Preface
This study of the local church, a work of God, is for the purpose of impressing upon believers in every local body, that God's work is a progressive work.
Although God himself has known from the beginning, He has chosen to reveal his work to man From Faith to faith. (As we see in Isaiah 28:10:)
Isaiah 28:10—For precept must be upon precept, precept upon precept; line upon line, line upon line; here a little, and there a little:
It is strange indeed how we tend to put the temporal into a permanent perspective. Consider the many groups and individuals who, having received one portion of God's great revelation for the ages, proceed to expand it so out of proportion as to consider it "the whole of God's Revelation", we have ceased to grow and thus have become stagnant and spiritually diseased.

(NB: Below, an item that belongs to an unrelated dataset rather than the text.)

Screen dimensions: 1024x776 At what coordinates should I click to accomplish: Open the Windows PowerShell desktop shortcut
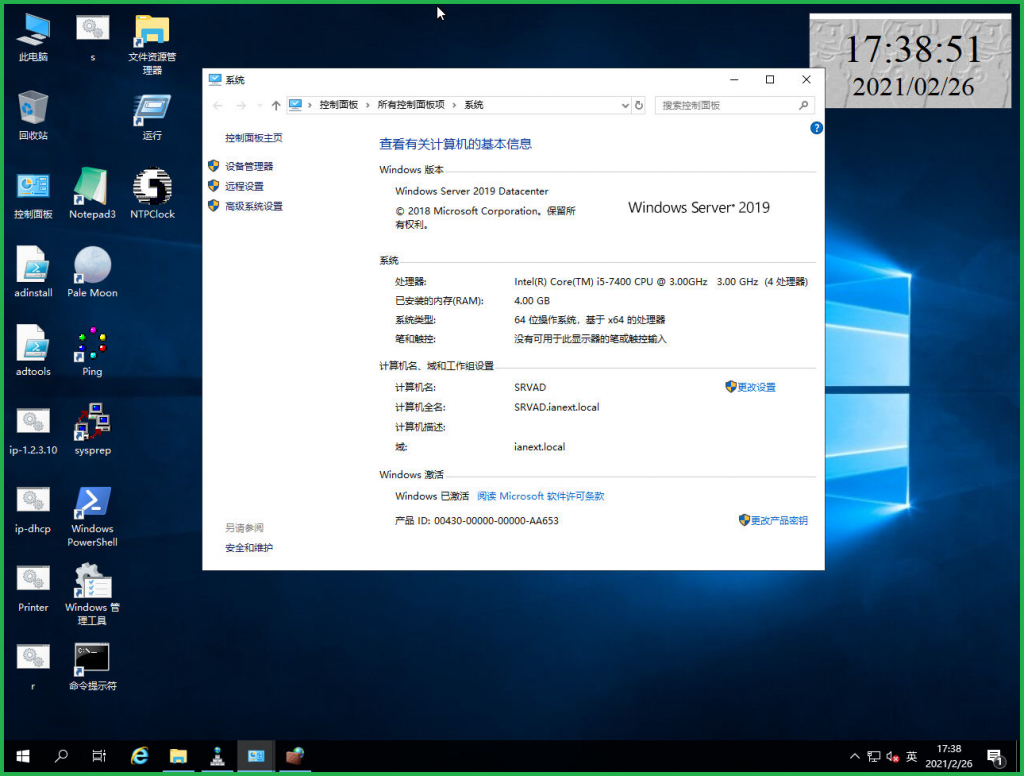(92, 503)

Consider Job's comment to his all-knowing friends in Job 12:2).
Job 12:2—No doubt but ye are the people, and wisdom shall die with you.
The only way we may avoid either becoming lukewarm or being contaminated with spiritual anemia is to continue to progress and to flow in the mainstream of the moving of the Holy Ghost.
All scripture portions and references are taken from the authorized King James Version of the Bible. I will endeavor to show, through the scripture, that God's work in the Local Assembly is a progressive work, and that the Holy Ghost is restoring the New Testament pattern to evangelize the world and to nurture the Body of believers. I trust that I will be able to identify, using the Holy Scriptures, what the New Testament pattern is and how it may be manifested in the Body of Believers.
Signed Rev. Joel McLain
Editor's Note (November 2024):
These notes are largely the work product of Rev. Joel McLain with additions by the editor with his permission. He tragically passed before these notes could be completed and therefore any existing errors or mistakes should be the burden of the editors. It is the editor's intent to simply and clearly discuss what the Holy Scriptures prescribe concerning the local church. The subject at hand is not the universal Church, or the historical church, but in particular the local assembly of Christians who regularly gather for the purposes of worship, fellowship, instruction and encouragement in the faith — the local church.